TASK STATEMENT -
Format everything from the line containing "Locate an element" down to the end of the entries below as a Markdown table with the columns No. and Text. Leave out blank lines.

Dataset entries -
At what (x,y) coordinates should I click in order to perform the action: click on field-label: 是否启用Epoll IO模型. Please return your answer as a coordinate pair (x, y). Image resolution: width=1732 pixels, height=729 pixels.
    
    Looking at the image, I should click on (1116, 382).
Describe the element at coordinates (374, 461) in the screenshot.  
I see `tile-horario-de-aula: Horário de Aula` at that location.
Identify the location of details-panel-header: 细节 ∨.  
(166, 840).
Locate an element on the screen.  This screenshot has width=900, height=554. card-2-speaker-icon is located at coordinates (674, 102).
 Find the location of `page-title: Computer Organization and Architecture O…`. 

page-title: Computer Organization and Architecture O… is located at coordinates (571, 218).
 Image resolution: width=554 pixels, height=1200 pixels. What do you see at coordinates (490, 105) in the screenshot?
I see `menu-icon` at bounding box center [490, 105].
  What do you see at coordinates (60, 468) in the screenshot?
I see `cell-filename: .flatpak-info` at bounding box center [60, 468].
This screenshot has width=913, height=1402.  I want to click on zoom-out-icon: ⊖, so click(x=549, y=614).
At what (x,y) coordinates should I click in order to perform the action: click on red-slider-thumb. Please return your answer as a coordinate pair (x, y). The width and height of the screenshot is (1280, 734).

RESULT BELOW -
| No. | Text |
|---|---|
| 1 | Locate an element on the screen.  This screenshot has width=900, height=554. card-2-speaker-icon is located at coordinates (674, 102). |
| 2 |  Find the location of `page-title: Computer Organization and Architecture O…`.  |
| 3 | page-title: Computer Organization and Architecture O… is located at coordinates (571, 218). |
| 4 |  Image resolution: width=554 pixels, height=1200 pixels. What do you see at coordinates (490, 105) in the screenshot? |
| 5 | I see `menu-icon` at bounding box center [490, 105]. |
| 6 |   What do you see at coordinates (60, 468) in the screenshot? |
| 7 | I see `cell-filename: .flatpak-info` at bounding box center [60, 468]. |
| 8 | This screenshot has width=913, height=1402.  I want to click on zoom-out-icon: ⊖, so click(x=549, y=614). |
| 9 | At what (x,y) coordinates should I click in order to perform the action: click on red-slider-thumb. Please return your answer as a coordinate pair (x, y). The width and height of the screenshot is (1280, 734). |